Try it >>
Find the line below that contains "has width=1568, height=784.". Transcribe it and every line after it exactly, adding nothing.

Material to process >>
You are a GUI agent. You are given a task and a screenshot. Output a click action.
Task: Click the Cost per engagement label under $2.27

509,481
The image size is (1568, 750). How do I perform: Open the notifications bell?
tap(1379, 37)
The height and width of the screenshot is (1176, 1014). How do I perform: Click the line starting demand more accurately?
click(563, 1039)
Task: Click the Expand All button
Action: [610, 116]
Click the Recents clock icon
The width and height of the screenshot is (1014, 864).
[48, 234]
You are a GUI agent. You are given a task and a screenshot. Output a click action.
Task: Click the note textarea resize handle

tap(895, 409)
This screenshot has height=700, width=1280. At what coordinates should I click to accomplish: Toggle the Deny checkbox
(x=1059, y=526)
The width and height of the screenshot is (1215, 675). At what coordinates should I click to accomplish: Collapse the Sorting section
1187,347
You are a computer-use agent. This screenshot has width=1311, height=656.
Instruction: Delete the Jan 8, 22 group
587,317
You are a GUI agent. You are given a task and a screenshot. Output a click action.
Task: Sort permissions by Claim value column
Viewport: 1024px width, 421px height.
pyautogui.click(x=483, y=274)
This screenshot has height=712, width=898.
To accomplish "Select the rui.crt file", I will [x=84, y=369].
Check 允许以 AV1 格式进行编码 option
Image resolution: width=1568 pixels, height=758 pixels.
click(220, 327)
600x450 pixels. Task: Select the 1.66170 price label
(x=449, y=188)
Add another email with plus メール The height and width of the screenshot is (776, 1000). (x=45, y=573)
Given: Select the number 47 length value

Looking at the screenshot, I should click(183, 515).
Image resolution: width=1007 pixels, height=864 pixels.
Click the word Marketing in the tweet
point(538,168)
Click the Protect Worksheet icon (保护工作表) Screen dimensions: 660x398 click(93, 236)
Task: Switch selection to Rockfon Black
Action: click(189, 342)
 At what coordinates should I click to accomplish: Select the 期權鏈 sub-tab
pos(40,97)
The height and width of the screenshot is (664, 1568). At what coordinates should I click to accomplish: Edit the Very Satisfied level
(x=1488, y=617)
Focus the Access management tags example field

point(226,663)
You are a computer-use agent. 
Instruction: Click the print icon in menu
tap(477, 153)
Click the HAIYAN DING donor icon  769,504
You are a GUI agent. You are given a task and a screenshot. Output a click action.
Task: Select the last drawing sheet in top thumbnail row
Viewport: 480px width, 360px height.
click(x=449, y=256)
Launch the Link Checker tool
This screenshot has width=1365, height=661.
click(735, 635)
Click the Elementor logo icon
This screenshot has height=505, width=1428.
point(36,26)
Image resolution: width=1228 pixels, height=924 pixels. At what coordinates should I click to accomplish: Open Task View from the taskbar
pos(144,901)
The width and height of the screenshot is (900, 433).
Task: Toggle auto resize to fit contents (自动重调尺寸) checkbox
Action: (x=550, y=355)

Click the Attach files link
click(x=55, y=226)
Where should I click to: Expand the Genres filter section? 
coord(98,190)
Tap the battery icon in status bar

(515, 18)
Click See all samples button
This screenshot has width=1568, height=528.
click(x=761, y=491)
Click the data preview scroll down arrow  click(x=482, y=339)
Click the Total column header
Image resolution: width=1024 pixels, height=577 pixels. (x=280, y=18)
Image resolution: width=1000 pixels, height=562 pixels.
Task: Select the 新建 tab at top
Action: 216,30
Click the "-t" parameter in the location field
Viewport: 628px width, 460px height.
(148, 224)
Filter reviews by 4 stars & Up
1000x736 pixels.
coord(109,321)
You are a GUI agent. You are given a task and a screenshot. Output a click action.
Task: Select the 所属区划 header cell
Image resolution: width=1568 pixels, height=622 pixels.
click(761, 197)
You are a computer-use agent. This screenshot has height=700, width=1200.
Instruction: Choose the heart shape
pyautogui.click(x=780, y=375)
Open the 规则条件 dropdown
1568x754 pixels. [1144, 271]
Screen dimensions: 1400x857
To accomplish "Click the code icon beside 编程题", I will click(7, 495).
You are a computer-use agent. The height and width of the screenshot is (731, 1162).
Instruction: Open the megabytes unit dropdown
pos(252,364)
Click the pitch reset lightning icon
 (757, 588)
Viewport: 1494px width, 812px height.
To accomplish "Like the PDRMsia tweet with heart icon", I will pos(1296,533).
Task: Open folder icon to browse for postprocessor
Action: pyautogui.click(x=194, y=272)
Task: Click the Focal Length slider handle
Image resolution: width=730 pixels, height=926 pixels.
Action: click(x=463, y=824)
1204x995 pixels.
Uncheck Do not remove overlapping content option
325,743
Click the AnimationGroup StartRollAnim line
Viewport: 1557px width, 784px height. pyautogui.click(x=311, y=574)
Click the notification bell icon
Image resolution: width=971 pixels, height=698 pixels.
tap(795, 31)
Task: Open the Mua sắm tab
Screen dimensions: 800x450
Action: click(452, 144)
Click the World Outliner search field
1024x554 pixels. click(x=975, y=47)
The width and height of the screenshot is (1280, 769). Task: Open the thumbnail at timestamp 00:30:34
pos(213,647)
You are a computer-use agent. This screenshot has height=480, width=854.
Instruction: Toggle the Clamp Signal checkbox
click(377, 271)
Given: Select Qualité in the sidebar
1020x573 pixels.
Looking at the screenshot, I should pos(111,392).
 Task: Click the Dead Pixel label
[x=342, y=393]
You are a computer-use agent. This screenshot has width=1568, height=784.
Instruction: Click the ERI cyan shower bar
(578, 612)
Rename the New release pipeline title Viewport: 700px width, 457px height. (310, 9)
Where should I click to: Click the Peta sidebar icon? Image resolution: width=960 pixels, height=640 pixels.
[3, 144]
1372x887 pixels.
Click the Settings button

Written response >>
You are a computer-use agent. This screenshot has width=1568, height=784.
Instruction: Click the ERI cyan shower bar
(578, 612)
Rename the New release pipeline title Viewport: 700px width, 457px height. (310, 9)
Where should I click to: Click the Peta sidebar icon? Image resolution: width=960 pixels, height=640 pixels.
[3, 144]
1372x887 pixels.
Click the Settings button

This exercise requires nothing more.